+++ Alıntılanan metin +++
Gündem

Silvan davasında tanıklardan çarpıcı ifadeler

Diyarbakır'ın Silvan İlçesi'nde PKK'lıların düzenlediği saldırı sonucu 13 asker şehit olmuş, 7 asker de yaralanmıştı

20 Nisan 2012 23:22

 

Diyarbakır’ın Silvan İlçesi’nde PKK’lıların 14 Temmuz 2011 günü düzenlediği ve 13 askerin şehit olduğu, 7 askerinde yaralandığı saldırıda ihmalleri bulunduğu gerekçesiyle tutuksuz yargılanan Silvan 4’üncü Taktik Jandarma Alay Komutanı Albay Mehmet Toprak, 4’üncü Taktik Jandarma Tabur Komutanı Komutanı Binbaşı Milbay Şahin ve 2’inci Bölük Komutanı Üsteğmen Necmettin Erdoğan’ın yargılanmasına Diyarbakır 7’inci Kolordu Askeri Mahkemesi’nde ikinci duruşmayla devam edildi.

2’inci Bölük’te görevli Astsbay Çavuş Serkan Bostancı, verdiği ifadede 3 gün arazide gezdiği için yorgun olan ve yeterince uyuyamayan askerlerin, ’Çök’ komutunda bile horladığına tanık olduğunu dile getirdi.

Alay komutanının çekincileri vardı ama plan değişmedi

 

Duruşmada, ilk olarak operasyonun planlanmasında yer alan Jandarma Bölge Komutanlığı Harekat Subayı olan ve daha sonra Kurmay Başkanlığı’na atanan Yarbay Hakan Ekinci dinlendi.

Yarbay Ekinci, harita üzerinde harekatın planlandığını, Murat Albay’ın bölgenin sıkıntılı olduğunu kendilerine söylediğini ve bu sıkıntısını Jandarma Bölge Komutanı’na söylemesi gerektiğini kendisine ifade ettiğini belirtti.
+++
__Yazılı talimat__: Yukarıdaki Silvan davası haberini kaldığı yerden sürdürün.
+++ Veri kayıtları +++
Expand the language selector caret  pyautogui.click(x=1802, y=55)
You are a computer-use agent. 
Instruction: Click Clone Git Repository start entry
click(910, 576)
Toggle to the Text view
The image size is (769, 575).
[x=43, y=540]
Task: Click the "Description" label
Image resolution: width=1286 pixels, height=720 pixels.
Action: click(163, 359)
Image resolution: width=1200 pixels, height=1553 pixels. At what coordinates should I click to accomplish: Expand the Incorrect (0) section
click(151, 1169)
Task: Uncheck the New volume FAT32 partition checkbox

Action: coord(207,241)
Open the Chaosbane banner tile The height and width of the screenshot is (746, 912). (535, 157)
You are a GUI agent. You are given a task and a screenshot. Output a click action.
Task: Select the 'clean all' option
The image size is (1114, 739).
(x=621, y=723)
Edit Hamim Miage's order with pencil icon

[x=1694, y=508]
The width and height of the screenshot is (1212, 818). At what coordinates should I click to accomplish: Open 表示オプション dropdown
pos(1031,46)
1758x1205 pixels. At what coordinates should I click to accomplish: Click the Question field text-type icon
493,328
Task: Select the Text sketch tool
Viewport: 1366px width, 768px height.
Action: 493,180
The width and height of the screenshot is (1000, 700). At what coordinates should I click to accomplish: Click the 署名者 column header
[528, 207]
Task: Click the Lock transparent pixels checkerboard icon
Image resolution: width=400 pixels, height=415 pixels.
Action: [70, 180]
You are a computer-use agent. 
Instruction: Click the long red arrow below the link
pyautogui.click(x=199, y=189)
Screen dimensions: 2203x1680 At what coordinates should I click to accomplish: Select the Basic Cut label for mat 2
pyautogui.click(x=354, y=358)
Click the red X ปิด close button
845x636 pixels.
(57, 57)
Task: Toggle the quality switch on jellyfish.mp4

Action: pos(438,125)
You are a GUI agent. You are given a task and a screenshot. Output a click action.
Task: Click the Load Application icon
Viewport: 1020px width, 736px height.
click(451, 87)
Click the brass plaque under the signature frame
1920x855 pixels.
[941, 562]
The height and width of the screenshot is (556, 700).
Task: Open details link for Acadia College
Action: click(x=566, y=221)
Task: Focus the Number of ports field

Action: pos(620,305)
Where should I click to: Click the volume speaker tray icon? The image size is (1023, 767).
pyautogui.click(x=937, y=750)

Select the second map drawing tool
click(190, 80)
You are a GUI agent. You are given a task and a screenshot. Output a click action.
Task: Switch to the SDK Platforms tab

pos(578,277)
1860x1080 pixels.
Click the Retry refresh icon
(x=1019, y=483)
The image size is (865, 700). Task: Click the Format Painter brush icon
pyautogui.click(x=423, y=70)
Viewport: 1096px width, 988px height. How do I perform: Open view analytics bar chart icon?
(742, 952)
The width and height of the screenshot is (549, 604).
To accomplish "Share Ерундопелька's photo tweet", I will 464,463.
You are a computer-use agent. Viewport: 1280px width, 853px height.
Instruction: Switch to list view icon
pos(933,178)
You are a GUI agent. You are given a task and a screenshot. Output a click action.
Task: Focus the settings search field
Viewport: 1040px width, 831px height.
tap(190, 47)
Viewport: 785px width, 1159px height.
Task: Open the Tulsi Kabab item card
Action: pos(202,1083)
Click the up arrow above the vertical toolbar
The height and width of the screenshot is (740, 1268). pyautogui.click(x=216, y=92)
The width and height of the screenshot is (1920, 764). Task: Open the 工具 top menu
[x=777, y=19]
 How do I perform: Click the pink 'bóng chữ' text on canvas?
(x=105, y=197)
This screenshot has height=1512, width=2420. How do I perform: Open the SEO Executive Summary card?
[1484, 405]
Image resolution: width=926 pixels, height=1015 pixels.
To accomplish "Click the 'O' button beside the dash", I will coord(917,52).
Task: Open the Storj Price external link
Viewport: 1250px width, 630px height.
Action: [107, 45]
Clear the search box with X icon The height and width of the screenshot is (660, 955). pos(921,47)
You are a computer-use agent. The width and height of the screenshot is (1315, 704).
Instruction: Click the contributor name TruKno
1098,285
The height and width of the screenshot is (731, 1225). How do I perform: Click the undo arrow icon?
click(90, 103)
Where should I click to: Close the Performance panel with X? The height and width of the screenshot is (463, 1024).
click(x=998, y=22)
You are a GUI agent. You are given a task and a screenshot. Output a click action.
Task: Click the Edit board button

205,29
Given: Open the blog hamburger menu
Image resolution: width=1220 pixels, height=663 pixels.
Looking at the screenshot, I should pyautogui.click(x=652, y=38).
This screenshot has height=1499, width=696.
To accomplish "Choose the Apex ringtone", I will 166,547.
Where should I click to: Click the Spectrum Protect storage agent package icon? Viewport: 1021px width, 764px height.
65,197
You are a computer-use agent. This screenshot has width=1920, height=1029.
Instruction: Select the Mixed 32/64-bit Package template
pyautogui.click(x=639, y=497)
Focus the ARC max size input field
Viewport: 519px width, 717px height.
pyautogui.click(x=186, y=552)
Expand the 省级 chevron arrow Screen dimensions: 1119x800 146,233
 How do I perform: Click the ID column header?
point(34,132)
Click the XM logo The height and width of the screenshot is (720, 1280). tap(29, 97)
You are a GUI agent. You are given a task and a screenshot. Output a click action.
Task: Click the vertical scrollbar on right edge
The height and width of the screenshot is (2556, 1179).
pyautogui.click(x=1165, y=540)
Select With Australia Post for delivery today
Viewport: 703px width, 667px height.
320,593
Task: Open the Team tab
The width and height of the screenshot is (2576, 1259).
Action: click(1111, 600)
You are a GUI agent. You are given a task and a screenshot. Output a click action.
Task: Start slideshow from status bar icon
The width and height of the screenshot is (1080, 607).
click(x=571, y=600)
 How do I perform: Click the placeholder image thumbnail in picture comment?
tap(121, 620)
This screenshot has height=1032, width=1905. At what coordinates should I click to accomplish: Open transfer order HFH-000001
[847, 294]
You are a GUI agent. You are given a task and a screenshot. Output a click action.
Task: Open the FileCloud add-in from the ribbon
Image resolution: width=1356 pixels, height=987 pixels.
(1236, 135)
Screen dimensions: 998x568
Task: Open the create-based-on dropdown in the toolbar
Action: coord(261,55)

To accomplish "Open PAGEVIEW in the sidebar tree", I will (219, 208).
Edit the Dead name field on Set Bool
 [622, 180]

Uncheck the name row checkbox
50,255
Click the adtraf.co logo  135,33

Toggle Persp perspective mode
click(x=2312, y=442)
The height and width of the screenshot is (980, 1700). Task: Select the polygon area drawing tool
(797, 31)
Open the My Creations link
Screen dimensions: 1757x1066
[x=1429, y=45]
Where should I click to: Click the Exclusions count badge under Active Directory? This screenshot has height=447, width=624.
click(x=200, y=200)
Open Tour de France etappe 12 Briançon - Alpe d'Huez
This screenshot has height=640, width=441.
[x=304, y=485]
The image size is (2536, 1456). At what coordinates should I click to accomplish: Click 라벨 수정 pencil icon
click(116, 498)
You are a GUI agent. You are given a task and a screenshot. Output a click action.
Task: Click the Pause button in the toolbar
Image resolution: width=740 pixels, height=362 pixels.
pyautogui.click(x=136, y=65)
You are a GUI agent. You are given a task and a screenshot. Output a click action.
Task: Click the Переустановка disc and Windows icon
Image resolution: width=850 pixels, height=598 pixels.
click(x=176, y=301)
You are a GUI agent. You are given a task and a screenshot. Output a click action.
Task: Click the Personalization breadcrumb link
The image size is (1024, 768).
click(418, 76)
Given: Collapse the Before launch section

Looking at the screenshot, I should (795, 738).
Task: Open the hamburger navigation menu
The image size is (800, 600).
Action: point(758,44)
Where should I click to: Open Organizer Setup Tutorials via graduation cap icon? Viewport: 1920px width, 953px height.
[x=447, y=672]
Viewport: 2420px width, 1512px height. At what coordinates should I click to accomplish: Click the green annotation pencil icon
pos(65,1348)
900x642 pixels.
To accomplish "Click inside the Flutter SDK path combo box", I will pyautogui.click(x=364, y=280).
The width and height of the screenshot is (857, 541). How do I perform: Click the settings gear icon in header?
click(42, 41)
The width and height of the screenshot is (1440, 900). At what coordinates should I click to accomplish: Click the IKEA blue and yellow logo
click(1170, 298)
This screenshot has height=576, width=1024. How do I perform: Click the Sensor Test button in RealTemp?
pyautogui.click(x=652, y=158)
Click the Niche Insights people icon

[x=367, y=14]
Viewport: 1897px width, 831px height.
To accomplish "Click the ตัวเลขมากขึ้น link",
+++
__Nihai sonuç__:
Ekinci, "Murat Albay, bunu bölge komutanına da söyledi. Ancak Bölge Komutanı Tuğgeneral Ünal Karaosmanoğlu, bu planın 7’inci Kolordu Komutanı’nın istemi doğrultusunda hazırlandığını söyledi. Bu nedenle değişiklik yapılmayacağını ifade etti. Araziyi bilen birlik komutanlarıyla planı yaptık. Ama Murat Albay, çatışmanın çıktığı bölge için 2 bölüğün fazla olduğunu söyledi. Albay’ın isteği üzerine teröristlerin olmayacağı düşünülen boş bölgelere birlik planlamadık. Jandarma Bölge Komutanı Karaosmanoğlu, ’Bu seferlik böyle olsun’ diyerek, plan değişikliğine gidilmeyeceğini söyledi" dedi.

 

Planın sorumlusu Tuğgeneral Karaosmanoğlu’dur

 

Mahkeme heyeti ve avukatların sorularını yanıtlayan Yarbay Ekinci, çatışma çıkması halinde destek planının olup olmadığıyla ilgili soru üzerine, "Jandarmanın topu yok, çatışma bölgesi havan menzilinde değildi. Sadece çatışma olması durumunda, taarruz helikopterlerine ihtiyaç halinde destek planında yer verildi. Çatışmadan önce o bölgede teröristlerin olduğuna dair istihbarat ve İHA görüntüleri de yoktu. Teröristlerin, ’düşman askerleri elini kolunu sallayarak dolaşıyor. Neden vurmuyorsunuz?’ şeklindeki telsiz kestirmelerinin 12 ve 13’te alınmasından sonra birlikler uyarıldı. Bu planlamadan birinci derecede Jandarma Bölge Komutanı Tuğguneral Karaosmanoğlu sorumludur" dedi.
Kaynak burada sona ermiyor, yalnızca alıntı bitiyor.